BEGIN LISTED ENTRIES

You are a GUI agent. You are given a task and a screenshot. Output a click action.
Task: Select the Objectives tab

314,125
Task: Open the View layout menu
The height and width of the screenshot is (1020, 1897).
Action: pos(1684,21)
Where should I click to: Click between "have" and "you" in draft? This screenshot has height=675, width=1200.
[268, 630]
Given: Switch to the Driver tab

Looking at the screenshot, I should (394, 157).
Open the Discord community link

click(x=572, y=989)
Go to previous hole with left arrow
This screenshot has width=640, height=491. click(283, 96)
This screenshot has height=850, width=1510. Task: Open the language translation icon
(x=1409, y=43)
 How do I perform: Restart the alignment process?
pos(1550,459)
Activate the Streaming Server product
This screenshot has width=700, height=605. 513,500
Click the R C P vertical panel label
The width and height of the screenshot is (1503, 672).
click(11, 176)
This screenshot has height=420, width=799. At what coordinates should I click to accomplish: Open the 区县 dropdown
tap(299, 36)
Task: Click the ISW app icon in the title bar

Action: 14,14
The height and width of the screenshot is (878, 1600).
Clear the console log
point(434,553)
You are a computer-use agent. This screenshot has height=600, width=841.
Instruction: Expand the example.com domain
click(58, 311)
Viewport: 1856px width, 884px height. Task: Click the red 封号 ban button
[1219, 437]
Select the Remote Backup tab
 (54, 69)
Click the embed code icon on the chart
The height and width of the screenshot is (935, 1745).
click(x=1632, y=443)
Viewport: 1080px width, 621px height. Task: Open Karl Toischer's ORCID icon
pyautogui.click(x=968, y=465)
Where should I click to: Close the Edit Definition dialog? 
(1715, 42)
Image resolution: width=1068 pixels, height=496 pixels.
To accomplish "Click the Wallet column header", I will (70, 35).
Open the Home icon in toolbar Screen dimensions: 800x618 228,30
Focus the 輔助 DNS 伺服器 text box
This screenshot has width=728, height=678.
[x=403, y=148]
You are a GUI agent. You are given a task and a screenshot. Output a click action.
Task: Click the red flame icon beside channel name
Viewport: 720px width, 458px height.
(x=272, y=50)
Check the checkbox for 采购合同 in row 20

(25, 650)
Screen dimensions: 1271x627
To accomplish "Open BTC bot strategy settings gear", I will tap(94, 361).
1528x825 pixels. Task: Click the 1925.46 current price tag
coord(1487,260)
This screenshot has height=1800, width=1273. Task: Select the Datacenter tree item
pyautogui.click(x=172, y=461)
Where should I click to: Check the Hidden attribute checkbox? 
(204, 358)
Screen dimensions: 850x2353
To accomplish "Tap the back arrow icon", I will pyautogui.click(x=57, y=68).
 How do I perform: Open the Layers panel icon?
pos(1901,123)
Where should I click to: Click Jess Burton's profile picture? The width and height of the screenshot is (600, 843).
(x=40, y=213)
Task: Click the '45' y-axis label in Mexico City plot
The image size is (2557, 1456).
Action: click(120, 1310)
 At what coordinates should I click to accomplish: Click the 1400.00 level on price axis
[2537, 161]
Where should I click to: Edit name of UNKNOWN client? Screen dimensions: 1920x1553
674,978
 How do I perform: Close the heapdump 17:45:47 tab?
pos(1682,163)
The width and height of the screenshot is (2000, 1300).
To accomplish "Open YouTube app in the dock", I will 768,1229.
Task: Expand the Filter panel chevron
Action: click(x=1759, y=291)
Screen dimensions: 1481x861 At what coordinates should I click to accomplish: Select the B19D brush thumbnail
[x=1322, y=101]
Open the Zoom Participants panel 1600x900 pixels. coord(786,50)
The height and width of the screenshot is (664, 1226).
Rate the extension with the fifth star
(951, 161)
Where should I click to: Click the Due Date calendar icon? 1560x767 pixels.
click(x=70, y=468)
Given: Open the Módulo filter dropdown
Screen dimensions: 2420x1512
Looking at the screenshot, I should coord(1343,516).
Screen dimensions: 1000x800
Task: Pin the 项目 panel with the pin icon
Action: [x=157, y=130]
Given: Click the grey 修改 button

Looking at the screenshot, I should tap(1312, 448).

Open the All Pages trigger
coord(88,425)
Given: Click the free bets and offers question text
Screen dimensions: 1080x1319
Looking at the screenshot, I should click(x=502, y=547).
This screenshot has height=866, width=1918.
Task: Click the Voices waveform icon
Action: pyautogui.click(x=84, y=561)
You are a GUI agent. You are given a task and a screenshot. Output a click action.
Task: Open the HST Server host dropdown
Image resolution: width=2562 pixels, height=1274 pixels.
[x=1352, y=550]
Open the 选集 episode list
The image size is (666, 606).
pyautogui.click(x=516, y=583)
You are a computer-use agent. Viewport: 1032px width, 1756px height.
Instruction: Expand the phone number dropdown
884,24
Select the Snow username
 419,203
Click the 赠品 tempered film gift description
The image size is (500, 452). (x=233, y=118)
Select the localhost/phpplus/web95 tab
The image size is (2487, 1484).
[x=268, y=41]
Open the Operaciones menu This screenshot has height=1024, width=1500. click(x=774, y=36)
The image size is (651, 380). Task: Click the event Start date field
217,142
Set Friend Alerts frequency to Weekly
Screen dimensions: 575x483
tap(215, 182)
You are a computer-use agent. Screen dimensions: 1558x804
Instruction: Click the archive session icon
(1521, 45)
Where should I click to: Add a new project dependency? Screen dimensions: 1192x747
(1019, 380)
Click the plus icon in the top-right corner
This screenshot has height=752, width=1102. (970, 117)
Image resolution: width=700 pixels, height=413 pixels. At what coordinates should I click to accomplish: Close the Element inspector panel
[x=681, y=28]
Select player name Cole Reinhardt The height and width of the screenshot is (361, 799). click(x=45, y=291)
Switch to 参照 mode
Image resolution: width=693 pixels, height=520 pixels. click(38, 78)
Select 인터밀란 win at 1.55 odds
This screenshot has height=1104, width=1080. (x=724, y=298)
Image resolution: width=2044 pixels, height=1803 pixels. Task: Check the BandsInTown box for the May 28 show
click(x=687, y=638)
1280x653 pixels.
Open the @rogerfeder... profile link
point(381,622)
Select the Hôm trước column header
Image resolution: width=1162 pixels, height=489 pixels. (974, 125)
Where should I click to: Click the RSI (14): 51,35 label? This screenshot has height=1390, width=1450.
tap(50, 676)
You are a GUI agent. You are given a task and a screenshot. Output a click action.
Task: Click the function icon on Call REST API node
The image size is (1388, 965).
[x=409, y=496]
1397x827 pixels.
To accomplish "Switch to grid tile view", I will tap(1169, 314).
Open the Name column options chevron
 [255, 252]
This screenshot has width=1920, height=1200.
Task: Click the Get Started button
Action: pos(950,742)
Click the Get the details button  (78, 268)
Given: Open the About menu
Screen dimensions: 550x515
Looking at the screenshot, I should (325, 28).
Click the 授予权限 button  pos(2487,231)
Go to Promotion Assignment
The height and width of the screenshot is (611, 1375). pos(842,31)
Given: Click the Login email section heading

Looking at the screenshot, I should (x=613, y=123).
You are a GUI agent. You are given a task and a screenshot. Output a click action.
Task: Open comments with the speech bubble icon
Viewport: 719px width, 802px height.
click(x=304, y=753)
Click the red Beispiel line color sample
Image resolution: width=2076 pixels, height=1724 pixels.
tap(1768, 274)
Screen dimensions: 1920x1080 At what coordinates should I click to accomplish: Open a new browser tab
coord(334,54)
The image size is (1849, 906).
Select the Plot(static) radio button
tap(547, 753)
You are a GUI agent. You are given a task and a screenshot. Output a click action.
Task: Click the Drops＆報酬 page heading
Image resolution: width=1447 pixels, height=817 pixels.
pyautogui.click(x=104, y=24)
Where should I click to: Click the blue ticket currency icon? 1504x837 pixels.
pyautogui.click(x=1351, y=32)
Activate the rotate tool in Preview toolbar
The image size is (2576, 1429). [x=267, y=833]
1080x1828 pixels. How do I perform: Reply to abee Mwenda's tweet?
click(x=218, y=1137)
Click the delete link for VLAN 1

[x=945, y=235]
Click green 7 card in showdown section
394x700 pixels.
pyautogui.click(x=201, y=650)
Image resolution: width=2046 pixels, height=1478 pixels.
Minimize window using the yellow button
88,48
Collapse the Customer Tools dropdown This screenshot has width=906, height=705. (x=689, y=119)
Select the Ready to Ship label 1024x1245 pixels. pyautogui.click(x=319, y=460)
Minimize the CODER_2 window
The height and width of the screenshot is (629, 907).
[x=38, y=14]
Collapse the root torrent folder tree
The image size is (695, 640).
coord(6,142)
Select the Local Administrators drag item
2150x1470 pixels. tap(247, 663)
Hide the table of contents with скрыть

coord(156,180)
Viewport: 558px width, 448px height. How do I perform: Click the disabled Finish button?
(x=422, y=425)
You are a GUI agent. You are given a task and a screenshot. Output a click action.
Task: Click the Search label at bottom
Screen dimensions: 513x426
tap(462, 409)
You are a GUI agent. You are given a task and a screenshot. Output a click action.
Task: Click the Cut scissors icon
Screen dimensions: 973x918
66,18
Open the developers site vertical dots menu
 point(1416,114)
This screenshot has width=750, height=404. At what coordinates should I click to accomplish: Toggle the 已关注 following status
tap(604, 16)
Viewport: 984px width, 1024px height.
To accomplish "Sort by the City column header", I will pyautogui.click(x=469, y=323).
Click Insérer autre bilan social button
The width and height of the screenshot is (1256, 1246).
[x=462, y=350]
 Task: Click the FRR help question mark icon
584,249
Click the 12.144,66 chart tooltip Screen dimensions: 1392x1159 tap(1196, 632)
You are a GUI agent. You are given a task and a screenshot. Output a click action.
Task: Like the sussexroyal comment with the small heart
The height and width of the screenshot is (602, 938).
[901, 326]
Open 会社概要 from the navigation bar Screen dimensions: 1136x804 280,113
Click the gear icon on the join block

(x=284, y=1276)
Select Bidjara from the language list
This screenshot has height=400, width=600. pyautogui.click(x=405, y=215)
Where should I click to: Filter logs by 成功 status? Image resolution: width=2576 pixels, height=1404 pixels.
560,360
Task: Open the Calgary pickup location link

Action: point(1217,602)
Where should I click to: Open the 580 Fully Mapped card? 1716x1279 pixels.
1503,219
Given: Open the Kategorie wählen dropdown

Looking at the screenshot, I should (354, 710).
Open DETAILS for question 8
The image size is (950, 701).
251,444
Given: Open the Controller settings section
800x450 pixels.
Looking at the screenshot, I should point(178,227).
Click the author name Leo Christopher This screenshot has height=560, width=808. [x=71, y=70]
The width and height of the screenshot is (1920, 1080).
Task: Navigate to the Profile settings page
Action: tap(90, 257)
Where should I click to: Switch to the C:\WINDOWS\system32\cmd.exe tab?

END LISTED ENTRIES

## PROBLEM TO WORK ON:
Quote the listing from the line containing "Where should I click to: Open" through the end of the listing, including both of those lines.

## SOLUTION FOR THIS TASK:
Where should I click to: Open the 580 Fully Mapped card? 1716x1279 pixels.
1503,219
Given: Open the Kategorie wählen dropdown

Looking at the screenshot, I should (354, 710).
Open DETAILS for question 8
The image size is (950, 701).
251,444
Given: Open the Controller settings section
800x450 pixels.
Looking at the screenshot, I should point(178,227).
Click the author name Leo Christopher This screenshot has height=560, width=808. [x=71, y=70]
The width and height of the screenshot is (1920, 1080).
Task: Navigate to the Profile settings page
Action: tap(90, 257)
Where should I click to: Switch to the C:\WINDOWS\system32\cmd.exe tab?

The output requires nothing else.